◆ **DATA FOR REVIEW**
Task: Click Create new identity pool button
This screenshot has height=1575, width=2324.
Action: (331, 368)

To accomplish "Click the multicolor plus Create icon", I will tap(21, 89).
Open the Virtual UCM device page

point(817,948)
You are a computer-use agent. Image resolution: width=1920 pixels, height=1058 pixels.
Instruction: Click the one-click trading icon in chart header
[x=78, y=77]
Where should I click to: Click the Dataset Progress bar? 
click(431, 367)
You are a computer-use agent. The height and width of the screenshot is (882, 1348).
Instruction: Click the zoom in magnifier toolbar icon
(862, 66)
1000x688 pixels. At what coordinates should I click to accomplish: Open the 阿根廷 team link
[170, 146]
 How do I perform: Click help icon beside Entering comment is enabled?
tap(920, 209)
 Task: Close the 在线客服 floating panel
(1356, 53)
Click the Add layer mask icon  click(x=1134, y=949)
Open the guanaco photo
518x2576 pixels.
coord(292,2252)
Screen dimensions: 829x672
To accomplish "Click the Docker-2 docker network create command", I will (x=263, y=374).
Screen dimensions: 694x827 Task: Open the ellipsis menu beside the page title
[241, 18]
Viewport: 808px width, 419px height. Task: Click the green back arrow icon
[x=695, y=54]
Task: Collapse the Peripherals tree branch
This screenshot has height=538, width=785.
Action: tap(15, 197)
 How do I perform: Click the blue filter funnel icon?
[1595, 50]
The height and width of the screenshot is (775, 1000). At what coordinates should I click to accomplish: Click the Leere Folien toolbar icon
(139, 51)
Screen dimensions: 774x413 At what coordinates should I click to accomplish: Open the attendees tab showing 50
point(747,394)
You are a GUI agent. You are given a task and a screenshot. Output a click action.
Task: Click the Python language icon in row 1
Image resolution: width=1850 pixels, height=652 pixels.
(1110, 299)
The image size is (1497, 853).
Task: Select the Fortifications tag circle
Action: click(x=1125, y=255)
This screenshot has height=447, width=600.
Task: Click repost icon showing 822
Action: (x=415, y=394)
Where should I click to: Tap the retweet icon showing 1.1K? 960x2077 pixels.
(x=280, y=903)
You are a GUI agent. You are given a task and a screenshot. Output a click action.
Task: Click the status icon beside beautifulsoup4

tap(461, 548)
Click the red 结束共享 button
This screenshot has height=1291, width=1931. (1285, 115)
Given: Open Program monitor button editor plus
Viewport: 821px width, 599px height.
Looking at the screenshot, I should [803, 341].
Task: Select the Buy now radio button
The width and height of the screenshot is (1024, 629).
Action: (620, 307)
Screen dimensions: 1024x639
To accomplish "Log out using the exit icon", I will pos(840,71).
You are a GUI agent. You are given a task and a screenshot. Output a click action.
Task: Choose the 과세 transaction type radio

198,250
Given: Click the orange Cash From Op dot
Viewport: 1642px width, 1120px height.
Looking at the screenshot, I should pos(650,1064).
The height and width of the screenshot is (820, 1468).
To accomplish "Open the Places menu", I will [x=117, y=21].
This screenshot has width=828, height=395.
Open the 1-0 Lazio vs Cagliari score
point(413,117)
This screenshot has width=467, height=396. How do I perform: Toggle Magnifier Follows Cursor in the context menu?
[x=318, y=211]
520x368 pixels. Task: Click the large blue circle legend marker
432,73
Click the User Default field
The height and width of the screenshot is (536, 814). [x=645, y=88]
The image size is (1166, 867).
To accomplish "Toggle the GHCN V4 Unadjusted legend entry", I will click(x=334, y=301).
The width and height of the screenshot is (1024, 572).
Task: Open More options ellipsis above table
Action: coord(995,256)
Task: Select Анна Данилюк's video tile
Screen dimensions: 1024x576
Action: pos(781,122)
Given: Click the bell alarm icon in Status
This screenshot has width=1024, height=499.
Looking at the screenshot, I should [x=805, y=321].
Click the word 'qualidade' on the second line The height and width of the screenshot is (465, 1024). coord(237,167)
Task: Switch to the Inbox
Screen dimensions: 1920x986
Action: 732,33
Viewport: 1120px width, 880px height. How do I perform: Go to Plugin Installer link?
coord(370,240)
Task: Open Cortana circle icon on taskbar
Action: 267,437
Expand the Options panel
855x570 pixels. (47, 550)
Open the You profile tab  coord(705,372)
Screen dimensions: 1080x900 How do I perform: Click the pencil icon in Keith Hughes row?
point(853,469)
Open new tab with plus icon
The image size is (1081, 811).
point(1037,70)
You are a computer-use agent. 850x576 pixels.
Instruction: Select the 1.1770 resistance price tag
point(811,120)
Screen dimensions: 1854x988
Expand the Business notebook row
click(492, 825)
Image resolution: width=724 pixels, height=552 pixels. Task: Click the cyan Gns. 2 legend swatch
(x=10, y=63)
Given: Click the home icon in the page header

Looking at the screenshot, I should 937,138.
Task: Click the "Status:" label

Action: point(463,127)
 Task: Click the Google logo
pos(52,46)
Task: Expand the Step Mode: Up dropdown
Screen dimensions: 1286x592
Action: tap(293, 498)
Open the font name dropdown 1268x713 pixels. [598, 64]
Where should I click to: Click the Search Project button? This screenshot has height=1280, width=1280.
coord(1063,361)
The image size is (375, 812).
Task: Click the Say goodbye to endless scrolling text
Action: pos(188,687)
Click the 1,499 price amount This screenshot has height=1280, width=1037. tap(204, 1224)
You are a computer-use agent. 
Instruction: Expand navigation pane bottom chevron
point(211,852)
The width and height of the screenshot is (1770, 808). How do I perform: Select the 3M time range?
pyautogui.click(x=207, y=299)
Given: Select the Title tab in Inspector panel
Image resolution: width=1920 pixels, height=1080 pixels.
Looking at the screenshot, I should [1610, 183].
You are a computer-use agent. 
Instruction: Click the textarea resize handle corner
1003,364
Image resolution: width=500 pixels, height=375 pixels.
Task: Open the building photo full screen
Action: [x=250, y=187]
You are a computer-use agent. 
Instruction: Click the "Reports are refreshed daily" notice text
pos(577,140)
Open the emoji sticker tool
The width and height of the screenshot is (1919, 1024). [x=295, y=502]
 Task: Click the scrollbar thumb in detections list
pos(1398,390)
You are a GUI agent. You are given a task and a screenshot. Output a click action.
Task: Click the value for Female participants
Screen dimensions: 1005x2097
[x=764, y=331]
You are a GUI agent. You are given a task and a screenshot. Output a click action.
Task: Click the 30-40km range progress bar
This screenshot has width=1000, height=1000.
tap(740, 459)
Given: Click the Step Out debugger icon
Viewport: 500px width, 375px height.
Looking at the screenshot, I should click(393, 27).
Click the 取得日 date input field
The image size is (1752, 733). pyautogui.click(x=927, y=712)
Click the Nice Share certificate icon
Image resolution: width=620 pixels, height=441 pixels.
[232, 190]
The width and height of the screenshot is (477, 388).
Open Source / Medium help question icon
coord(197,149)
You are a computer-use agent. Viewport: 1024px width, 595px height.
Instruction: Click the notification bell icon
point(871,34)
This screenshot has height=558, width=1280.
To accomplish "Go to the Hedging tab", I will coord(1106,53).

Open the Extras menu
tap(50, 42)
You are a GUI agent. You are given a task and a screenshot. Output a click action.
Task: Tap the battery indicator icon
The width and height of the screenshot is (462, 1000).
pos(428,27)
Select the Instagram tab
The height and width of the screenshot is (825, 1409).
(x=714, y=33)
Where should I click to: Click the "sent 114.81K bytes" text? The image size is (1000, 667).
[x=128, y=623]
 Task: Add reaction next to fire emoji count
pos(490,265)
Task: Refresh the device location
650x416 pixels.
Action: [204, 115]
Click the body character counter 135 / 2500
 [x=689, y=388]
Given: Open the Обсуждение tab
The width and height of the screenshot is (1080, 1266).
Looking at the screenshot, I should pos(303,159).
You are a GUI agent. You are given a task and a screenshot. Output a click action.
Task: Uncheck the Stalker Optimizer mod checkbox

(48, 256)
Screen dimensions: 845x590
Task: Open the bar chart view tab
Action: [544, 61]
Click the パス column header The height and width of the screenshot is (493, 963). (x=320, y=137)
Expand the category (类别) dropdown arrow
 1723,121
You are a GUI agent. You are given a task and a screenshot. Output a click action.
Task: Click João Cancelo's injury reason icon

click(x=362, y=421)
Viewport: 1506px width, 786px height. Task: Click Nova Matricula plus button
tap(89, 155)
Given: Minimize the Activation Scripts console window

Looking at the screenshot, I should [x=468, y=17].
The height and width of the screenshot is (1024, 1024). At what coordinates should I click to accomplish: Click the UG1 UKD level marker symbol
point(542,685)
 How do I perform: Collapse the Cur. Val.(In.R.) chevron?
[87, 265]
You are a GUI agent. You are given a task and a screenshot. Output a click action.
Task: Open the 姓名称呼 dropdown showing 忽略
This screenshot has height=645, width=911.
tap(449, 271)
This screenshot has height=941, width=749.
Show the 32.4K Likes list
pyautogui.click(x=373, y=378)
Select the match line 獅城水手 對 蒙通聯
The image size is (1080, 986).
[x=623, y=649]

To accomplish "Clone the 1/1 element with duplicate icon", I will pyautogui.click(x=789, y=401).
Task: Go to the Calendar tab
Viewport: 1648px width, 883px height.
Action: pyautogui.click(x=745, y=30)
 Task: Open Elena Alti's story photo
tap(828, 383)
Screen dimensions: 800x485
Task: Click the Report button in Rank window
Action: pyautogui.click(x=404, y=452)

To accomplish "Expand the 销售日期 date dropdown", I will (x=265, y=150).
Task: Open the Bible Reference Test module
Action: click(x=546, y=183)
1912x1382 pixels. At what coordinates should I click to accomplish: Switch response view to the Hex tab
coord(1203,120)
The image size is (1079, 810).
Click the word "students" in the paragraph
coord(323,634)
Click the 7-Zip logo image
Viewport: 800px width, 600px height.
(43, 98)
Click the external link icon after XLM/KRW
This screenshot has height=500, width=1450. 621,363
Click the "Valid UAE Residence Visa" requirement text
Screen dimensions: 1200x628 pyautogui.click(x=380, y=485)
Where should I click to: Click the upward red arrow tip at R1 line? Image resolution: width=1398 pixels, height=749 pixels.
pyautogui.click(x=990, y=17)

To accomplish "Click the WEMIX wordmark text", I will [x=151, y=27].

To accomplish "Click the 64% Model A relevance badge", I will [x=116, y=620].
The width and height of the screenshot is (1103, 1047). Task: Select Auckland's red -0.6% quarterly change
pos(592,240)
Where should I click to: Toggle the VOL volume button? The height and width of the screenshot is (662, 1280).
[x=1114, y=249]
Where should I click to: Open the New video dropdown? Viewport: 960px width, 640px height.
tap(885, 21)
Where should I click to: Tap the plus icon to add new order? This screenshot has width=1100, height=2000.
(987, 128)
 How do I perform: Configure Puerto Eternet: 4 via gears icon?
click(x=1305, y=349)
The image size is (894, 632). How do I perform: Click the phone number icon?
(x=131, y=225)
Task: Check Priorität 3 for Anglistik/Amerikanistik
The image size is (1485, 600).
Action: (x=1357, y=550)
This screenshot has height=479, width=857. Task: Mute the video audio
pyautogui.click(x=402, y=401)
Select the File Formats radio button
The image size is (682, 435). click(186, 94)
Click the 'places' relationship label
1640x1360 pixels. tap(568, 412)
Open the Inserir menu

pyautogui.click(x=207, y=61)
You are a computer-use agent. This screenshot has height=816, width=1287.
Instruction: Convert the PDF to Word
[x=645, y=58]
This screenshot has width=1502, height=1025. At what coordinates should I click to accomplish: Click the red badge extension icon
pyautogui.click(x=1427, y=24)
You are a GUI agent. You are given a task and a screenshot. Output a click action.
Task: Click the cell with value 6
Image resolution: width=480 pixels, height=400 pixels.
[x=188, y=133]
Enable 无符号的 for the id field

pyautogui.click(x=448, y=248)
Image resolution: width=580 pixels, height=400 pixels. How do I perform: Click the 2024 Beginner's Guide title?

◆ **HOW TO COMPLETE THIS TASK**
Could you reproduce exactly the lines of the entries above, from the one with "Screen dimensions: 1286x592" through the one with "Given: Select the", and nothing else?

◆ **RESULT FOR THIS EXERCISE**
Screen dimensions: 1286x592
Action: tap(293, 498)
Open the font name dropdown 1268x713 pixels. [598, 64]
Where should I click to: Click the Search Project button? This screenshot has height=1280, width=1280.
coord(1063,361)
The image size is (375, 812).
Task: Click the Say goodbye to endless scrolling text
Action: pos(188,687)
Click the 1,499 price amount This screenshot has height=1280, width=1037. tap(204, 1224)
You are a computer-use agent. 
Instruction: Expand navigation pane bottom chevron
point(211,852)
The width and height of the screenshot is (1770, 808). How do I perform: Select the 3M time range?
pyautogui.click(x=207, y=299)
Given: Select the Title tab in Inspector panel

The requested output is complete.